Una condición indispensable para que un producto sanitario pueda ser financiado es que debe pertenecer a una de las cuatro categorías generales que prevé la norma:
- Materiales de cura.
- Productos sanitarios destinados a la aplicación de medicamentos.
- Productos sanitarios para la recogida de excretas y secreciones.
- Utensilios destinados a la protección o reducción de lesiones o malformaciones internas.
Dentro de estas categorías, los productos sanitarios se clasifican en dos grandes grupos en función del tipo de aportación del usuario:
- Productos sujetos a aportación del usuario en función de su renta: se incluyen artículos de uso común como algodones, gasas, vendas y esparadrapos; apósitos y parches oculares; tejidos elásticos para la protección de lesiones o malformaciones; absorbentes para la incontinencia urinaria y otros sistemas relacionados, además de bragueros, suspensorios, irrigadores y sus accesorios.
- Productos con aportación reducida, destinados a cubrir necesidades crónicas o específicas: se encuentran, entre otros, los aparatos de inhalación, como cámaras, inhaladores e insufladores; sondas y bolsas de recogida de orina, con sus correspondientes colectores y accesorios; productos de ostomía, como bolsas de colostomía, ileostomía y urostomía, junto con sus accesorios, apósitos y sistemas de irrigación; así como cánulas de traqueotomía, laringectomía y filtros.
Requisitos para la financiación pública
Los productos sanitarios que pueden ser financiados con cargo a la prestación farmacéutica del SNS deben cumplir una serie de requisitos específicos:
- Fabricación seriada: sólo se financian productos fabricados en serie que tengan el marcado CE y cumplan con la regulación vigente.
- Prohibición de publicidad: el producto no puede ser objeto de publicidad dirigida al público general.
- Prescripción: deben requerir receta médica u orden de dispensación para ser financiados.
El procedimiento de financiación incorpora una evaluación técnica y económica que valora la utilidad clínica, la comparación con alternativas disponibles, el coste-efectividad y el impacto presupuestario para el SNS, así como la información de precios en otros Estados miembros de la Unión Europea.
¿Qué novedades se incorporan?
Con la llegada de la nueva norma, se permitirá la incorporación de nuevos ofertantes y productos sanitarios a la prestación farmacéutica del SNS. De esta forma, se fomentará la competitividad y el acceso de los pacientes a la innovación en este tipo de productos sanitarios.
Asimismo, el Ministerio ha recalcado que crea un marco jurídico que se asemeja más al de los medicamentos aportando las condiciones necesarias de trasparencia y seguridad jurídica al sector de los productos sanitarios.

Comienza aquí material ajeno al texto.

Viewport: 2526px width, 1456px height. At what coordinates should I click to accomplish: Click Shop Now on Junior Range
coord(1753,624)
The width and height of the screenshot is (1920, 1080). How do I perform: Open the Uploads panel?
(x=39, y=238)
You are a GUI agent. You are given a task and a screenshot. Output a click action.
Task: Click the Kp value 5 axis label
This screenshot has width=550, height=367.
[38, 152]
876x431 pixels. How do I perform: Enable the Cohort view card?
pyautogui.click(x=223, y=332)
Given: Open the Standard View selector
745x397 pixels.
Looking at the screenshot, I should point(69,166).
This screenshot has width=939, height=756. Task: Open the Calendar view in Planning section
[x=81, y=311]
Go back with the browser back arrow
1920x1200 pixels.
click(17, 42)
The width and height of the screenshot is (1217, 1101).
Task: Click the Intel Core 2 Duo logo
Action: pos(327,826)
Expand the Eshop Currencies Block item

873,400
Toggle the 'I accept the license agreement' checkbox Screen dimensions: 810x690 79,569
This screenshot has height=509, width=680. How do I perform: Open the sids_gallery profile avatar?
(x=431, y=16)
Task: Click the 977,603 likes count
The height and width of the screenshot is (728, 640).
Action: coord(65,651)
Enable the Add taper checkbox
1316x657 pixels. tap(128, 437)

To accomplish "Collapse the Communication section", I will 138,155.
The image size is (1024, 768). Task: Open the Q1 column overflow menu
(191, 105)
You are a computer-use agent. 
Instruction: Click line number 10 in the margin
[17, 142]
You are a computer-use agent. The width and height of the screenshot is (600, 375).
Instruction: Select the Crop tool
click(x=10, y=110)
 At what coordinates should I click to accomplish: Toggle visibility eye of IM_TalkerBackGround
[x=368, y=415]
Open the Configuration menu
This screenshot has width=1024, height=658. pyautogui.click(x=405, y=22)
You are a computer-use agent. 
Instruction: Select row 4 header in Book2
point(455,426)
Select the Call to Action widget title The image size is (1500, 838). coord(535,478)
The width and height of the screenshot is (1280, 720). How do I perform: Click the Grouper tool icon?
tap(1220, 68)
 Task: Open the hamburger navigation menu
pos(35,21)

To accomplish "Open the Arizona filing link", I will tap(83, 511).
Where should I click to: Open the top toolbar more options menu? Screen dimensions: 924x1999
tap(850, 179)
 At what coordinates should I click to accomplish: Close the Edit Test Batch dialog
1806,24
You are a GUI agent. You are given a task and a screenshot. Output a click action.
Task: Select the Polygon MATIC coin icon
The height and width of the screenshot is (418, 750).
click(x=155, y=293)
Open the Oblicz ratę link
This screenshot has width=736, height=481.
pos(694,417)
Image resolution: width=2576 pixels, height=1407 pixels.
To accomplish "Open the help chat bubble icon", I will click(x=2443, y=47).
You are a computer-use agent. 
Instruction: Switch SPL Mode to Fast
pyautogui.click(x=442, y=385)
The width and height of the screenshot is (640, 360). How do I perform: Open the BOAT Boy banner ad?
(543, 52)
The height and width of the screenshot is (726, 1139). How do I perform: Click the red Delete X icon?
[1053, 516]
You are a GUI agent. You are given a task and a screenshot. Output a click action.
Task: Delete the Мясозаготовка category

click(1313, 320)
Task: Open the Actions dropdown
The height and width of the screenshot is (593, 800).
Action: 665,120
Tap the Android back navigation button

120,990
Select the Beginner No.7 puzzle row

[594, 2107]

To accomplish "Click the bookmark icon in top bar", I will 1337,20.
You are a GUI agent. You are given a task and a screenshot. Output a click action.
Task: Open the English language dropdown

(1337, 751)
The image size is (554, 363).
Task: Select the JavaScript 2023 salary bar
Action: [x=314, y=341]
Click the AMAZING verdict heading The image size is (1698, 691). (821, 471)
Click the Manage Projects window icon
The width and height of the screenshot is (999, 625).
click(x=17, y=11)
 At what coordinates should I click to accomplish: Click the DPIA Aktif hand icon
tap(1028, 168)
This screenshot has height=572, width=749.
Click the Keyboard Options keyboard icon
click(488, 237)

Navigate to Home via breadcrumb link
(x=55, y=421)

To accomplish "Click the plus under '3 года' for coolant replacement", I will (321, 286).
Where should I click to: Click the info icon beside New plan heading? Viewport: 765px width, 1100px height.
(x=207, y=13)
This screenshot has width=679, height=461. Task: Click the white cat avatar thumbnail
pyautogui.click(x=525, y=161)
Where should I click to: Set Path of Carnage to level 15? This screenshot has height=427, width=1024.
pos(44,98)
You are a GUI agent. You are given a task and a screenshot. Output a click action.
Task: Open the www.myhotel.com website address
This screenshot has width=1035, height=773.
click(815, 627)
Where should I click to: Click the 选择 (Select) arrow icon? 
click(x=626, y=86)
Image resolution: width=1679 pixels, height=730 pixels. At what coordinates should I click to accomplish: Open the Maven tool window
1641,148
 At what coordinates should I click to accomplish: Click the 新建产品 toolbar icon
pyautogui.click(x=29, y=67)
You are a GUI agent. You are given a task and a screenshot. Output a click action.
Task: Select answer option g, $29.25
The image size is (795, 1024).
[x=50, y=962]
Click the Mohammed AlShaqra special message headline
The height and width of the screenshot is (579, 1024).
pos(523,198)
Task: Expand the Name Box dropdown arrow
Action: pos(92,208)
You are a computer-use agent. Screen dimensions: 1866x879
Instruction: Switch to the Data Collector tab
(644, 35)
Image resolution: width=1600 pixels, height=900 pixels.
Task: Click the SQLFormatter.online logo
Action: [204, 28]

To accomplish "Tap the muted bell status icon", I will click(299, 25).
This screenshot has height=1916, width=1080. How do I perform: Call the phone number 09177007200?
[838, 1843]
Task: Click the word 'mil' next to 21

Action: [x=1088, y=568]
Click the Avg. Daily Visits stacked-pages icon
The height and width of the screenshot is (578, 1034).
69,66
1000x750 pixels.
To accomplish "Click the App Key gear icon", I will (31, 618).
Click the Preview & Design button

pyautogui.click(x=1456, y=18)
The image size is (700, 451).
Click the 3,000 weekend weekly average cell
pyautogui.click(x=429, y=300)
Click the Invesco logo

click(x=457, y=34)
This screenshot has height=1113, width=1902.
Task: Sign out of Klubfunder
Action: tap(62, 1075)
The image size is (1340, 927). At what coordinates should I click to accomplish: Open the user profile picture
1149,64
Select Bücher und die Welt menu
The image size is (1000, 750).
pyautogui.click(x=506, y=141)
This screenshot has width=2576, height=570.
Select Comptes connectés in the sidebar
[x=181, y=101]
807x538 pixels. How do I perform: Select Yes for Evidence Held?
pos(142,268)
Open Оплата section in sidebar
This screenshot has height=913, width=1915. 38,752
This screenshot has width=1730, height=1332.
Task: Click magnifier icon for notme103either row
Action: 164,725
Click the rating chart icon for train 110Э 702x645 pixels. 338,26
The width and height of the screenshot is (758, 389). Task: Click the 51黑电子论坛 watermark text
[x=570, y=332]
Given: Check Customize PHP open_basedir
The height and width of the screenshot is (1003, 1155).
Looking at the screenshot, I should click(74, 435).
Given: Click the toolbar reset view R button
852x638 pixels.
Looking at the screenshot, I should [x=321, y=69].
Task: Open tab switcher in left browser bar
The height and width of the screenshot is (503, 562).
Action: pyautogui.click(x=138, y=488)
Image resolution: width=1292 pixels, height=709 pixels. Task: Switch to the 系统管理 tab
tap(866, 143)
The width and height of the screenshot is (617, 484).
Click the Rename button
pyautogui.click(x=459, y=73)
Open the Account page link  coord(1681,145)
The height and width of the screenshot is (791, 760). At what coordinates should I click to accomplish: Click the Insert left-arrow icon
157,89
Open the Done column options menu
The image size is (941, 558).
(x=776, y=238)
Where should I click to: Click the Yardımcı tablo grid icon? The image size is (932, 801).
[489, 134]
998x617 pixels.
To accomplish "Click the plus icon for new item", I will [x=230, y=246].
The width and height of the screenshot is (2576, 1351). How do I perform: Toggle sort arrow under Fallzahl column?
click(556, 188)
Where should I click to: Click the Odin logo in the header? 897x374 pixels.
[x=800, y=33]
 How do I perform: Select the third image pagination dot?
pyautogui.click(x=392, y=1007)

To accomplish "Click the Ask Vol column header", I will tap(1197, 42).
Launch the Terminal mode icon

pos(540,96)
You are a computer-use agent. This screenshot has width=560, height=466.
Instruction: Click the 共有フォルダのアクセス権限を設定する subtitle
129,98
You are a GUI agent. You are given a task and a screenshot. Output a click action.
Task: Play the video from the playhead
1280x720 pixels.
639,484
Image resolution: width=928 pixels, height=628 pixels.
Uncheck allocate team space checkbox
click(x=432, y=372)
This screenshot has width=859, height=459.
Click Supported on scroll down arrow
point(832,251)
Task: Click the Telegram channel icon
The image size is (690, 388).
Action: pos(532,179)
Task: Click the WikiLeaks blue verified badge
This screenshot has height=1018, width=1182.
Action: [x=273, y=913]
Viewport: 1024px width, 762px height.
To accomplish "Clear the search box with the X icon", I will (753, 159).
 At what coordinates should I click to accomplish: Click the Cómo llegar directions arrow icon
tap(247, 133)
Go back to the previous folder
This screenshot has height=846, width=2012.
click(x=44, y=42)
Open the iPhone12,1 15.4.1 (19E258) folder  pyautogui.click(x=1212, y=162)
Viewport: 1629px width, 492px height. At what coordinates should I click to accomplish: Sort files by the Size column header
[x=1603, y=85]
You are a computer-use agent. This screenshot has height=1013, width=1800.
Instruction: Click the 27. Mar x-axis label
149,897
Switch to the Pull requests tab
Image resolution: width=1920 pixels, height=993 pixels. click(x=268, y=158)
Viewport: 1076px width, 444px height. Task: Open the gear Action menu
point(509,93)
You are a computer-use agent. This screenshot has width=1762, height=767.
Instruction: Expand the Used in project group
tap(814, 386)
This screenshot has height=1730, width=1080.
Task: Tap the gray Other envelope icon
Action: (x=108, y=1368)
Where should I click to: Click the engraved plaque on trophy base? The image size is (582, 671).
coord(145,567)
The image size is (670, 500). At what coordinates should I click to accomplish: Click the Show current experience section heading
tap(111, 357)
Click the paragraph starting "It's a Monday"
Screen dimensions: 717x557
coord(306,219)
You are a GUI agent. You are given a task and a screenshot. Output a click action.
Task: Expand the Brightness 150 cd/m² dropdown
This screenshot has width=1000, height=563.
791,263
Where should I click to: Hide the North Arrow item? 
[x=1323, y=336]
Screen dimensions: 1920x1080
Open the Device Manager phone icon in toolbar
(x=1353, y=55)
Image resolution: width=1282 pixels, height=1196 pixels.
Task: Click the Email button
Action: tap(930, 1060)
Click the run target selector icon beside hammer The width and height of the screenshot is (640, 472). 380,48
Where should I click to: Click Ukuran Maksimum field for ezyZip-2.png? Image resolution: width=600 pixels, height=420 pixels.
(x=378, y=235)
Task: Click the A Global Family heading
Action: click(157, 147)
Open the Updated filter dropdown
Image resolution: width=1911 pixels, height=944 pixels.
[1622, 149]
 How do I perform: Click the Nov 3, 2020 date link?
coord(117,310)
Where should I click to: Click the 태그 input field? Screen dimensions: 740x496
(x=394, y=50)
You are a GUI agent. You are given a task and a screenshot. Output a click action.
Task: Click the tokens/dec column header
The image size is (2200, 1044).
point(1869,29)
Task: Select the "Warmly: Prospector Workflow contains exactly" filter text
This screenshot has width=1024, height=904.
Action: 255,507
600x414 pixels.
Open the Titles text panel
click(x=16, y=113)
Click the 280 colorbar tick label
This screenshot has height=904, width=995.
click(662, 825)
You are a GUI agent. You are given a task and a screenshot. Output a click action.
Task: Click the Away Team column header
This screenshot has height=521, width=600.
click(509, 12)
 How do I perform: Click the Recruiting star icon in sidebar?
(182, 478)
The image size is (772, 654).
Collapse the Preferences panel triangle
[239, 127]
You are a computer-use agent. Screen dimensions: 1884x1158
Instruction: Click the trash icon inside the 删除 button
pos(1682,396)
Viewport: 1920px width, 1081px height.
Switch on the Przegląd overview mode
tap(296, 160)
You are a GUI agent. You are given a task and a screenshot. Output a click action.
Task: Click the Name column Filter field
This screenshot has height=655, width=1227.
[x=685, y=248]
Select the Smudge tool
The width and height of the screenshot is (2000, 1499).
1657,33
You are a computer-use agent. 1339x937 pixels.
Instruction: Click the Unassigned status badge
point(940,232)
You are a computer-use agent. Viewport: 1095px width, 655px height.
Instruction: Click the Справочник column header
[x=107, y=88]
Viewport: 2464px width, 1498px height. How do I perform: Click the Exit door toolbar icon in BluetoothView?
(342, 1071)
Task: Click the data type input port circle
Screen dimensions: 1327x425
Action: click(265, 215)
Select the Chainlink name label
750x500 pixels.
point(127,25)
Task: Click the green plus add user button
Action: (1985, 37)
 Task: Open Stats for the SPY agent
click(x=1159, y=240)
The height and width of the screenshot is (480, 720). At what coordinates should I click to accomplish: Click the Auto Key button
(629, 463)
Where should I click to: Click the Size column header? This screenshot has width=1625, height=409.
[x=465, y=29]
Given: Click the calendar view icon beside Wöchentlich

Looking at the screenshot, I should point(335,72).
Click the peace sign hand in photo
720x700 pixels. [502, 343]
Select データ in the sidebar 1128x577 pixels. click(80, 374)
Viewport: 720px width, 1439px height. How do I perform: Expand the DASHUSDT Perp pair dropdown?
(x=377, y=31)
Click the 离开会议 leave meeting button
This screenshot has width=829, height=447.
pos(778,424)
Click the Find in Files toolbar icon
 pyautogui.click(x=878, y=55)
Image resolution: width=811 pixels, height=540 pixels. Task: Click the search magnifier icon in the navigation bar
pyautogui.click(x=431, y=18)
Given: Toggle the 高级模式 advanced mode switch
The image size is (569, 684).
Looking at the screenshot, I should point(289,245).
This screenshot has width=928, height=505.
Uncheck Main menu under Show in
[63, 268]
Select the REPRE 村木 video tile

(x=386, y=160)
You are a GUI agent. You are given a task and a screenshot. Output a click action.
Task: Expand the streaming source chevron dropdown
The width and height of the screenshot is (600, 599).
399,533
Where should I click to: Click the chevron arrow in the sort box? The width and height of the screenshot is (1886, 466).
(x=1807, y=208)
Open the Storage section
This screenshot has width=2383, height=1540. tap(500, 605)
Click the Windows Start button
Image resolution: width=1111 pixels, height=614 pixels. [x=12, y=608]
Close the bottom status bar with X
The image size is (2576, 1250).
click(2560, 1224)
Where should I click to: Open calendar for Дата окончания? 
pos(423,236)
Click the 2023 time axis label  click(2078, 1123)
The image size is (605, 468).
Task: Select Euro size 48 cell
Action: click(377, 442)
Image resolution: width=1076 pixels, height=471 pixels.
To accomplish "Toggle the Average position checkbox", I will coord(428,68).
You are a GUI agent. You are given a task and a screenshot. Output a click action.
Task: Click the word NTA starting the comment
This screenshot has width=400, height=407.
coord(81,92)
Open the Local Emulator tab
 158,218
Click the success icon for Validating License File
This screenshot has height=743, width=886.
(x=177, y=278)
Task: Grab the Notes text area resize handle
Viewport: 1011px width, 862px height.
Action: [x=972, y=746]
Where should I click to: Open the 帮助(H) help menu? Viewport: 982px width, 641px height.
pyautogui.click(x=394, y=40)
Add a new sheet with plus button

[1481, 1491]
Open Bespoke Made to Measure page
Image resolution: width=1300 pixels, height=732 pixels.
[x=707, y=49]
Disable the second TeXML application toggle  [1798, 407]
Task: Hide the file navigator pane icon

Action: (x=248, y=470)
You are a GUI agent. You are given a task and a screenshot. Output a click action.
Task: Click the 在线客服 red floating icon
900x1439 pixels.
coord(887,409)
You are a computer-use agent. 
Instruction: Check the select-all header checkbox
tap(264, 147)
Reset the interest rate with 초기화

En este contexto, ha destacado la intervención de la Comisión Interministerial de Precios de los Medicamentos (CIPM) como órgano que fija los precios de financiación de estos productos sanitarios.
El Real Decreto establece una obligación expresa de garantía de suministro para los productos sanitarios financiados. Por tanto, se exigirá a las empresas ofertantes asegurar el abastecimiento una vez que el producto se pone en el mercado. Además, se habilitará de forma expresa la sustitución por productos de similares características en casos excepcionales de desabastecimiento, garantizando la continuidad de los tratamientos.
Finalmente, se introducirá un cambio estructural en la retribución de la cadena de suministro mediante la fijación de márgenes de distribución y dispensación, siendo cuantías fijas para los productos de mayor precio. Algo que favorecerá también la disponibilidad de estos productos en todo el territorio, con independencia del lugar donde resida el paciente.